Rhy nodded shakily. “I could use another drink,” he said. “Something strong.”

 

“Agreed,” said Kell with a tired smile.

 

“Hey, we haven’t been to the Aven Stras in ages,” said Rhy.

 

“We can’t go there,” said Kell. What he meant was, I can’t let you go there. Despite its name, the Aven Stras—“Blessed Waters”—had become a haunt for the city’s unsavory sorts.

 

“Come on,” said Rhy, already returned to his sporting self. “We’ll get Parrish and Gen to dig up some uniforms and we’ll all go as—”

 

Just then a man cleared his throat, and Rhy and Kell both turned to find King Maxim standing in the doorway.

 

“Sir,” they said in unison.

 

“Boys,” he said. “How are your studies going?”

 

Rhy gave Kell a weighted look, and Kell raised a brow, but said only, “They’ve come and gone. We just finished.”

 

“Good,” said the king, producing a letter.

 

Kell didn’t realize how much he badly he wanted that drink with Rhy until he saw the envelope, and he knew he wouldn’t get it. His heart sank, but he didn’t let it show.

 

“I need you to carry a message,” said the king. “To our strong neighbor.”

 

Kell’s chest tightened with the familiar mixture of fear and excitement that was inextricable when it came to White London.

 

“Of course, sir,” he said.

 

“Holland delivered a letter yesterday,” explained the king. “But couldn’t stay to collect the response.
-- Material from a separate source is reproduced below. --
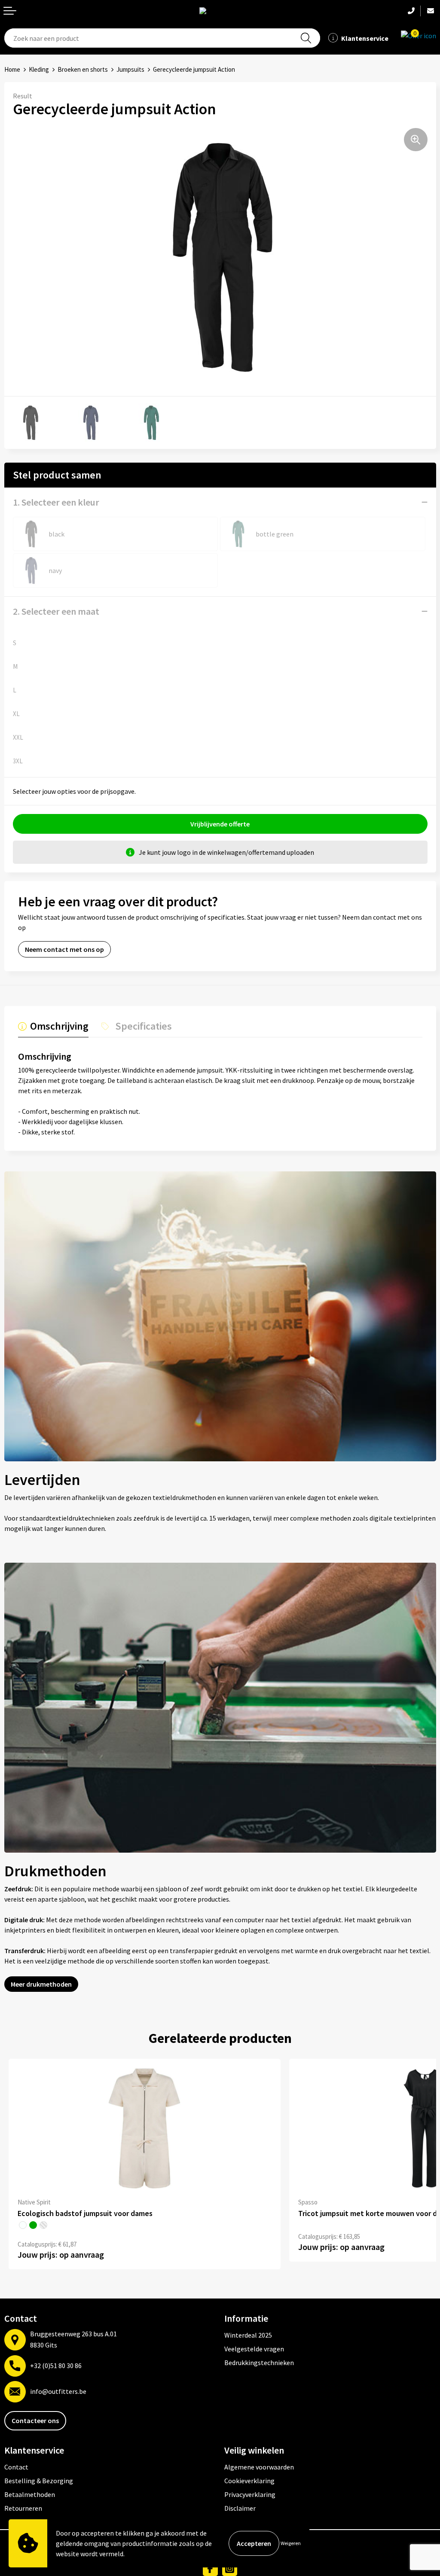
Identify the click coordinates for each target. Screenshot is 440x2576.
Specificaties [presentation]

I told him I would send it back with you.”

 

Kell frowned. “All is well, I hope,” he said carefully. He rarely knew the contents of the royal messages he carried, but he could usually glean the tone—the correspondences with Grey London had devolved to mere formality, the cities having little in common, while the dialogue with White was constant and involved and left a furrow in the king’s brow. Their “strong neighbor” (as the king called the other city) was a place torn by violence and power, the name at the end of the royal letters changing with disturbing frequency. It would have been too easy to discontinue correspondence and leave White London to its decay, but the Red crown couldn’t. Wouldn’t.

 

They felt responsible for the dying city.

 

And they were.

 

After all, it had been Red London’s decision to seal itself off, leaving White London—which sat between Red and Black—trapped and forced to fight back the dark plague on its own, to seal itself in, and the corrupted magic out. It was a decision that haunted centuries of kings and queens, but at the time, White London was strong—stronger even than Red—and the Red crown believed (or claimed to believe) it was the only way they would all survive. They were right and wrong. Grey London receded into quiet obliviousness. Red not only survived but flourished. But White was forever changed. The city, once glorious, fell to chaos and conquering. Blood and ash.

 

“All is as well as it can be,” said the king as he handed Kell the note and turned back toward the door. Kell moved to follow when Rhy caught his arm.

 

“Promise,” the prince whispered under his breath. “Promise you’ll come back empty-handed this time.”

 

Kell hesitated. “I promise,” he said, wondering how many times he had said those words, how empty they’d become.

 

But as he pulled a pale piece of silver from beneath his collar, he hoped that this time they might prove true.